A group of twelve Development and Peace members from the Prairies and the Atlantic provinces, accompanied by two staff members, are on a solidarity trip to the Philippines. They will be visiting eight Development and Peace partners and some of their projects in the capital city of Manila, in southern Mindanao and on the islands of Leyte and Samar – where Yolanda (the Filipino name for Typhoon Haiyan) first made landfall on Nov. 8 last year. We invite you to follow their adventures and learnings as they travel through the Philippines for the next two weeks.
Development and Peace supports the agrarian reform program of the Catholic bishops’ National Secretariat for Social Action (NASSA-Caritas Philippines), which in turn supports numerous farming and ecological projects such as those promoted by the Social Action Centre of the Diocese of Marbel on the island of Mindanao. Our group visited Marbel for two days this week to learn about the work of the Social Action Centre (SAC).

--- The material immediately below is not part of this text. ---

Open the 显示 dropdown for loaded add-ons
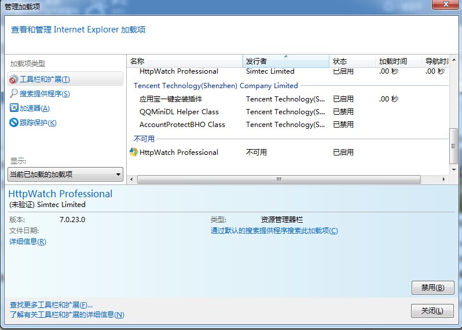 click(x=65, y=175)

During a two-hour hike up a mountainside to visit the indigenous village of Dungkoong, we had a chance to visit a demonstration farm supported by the SAC. The farm is located on hilly terrain exactly like the land which area farmers own. On it a variety of staple food crops, including upland rice and cassava, are grown alongside vegetables, peanuts and numerous fruit trees: coconut, mango, cacao among others. Smaller trees and shrubs like banana, rubber and palm are planted to stop hillside erosion and begin the process of terracing. The farm’s tree nursery is growing enough native species of trees to plant 70 hectares a year. Farmers come to the demo farm to learn about intercropping and contour farming techniques and can also earn a wage by planting and caring for saplings from the tree nursery.
Upon reaching Dungkoong we were met by musicians, dancers and villagers who had come out to welcome their Canadian visitors. The village is populated by people of the T’boli indigenous tribe. During the Marcos dictatorship, the forests of Marbel were cut down and the timber sold to foreign countries for profit to those close to the government. The people who suffered the most from this destruction were the indigenous people of Mindanao.
With the destruction of their forests, the T’boli can no longer rely on what was their traditional hunting and gathering lifestyle. They have to make the great leap into an agricultural economy if they hope to keep their land and make it productive. The SAC staff who accompanied us on our climb have just recently started working with the people of Dungkoong, assessing their problems and working with them to find solutions.
In a community meeting, the community leaders explained that one of their greatest problems is water supply. Their drinking water travels two kilometres from a mountain spring through a 1-inch diameter hose to arrive at an uncovered reservoir. They say if they could acquire 2-inch gauge tubing and a more sanitary reservoir system, their water problems would be solved. However, a project proposal submitted to the government has already been turned down.
With the help of the SAC and the continued support of Development and Peace, we hope that the T’boli people of Dungkoong can live in dignity and face their future with confidence.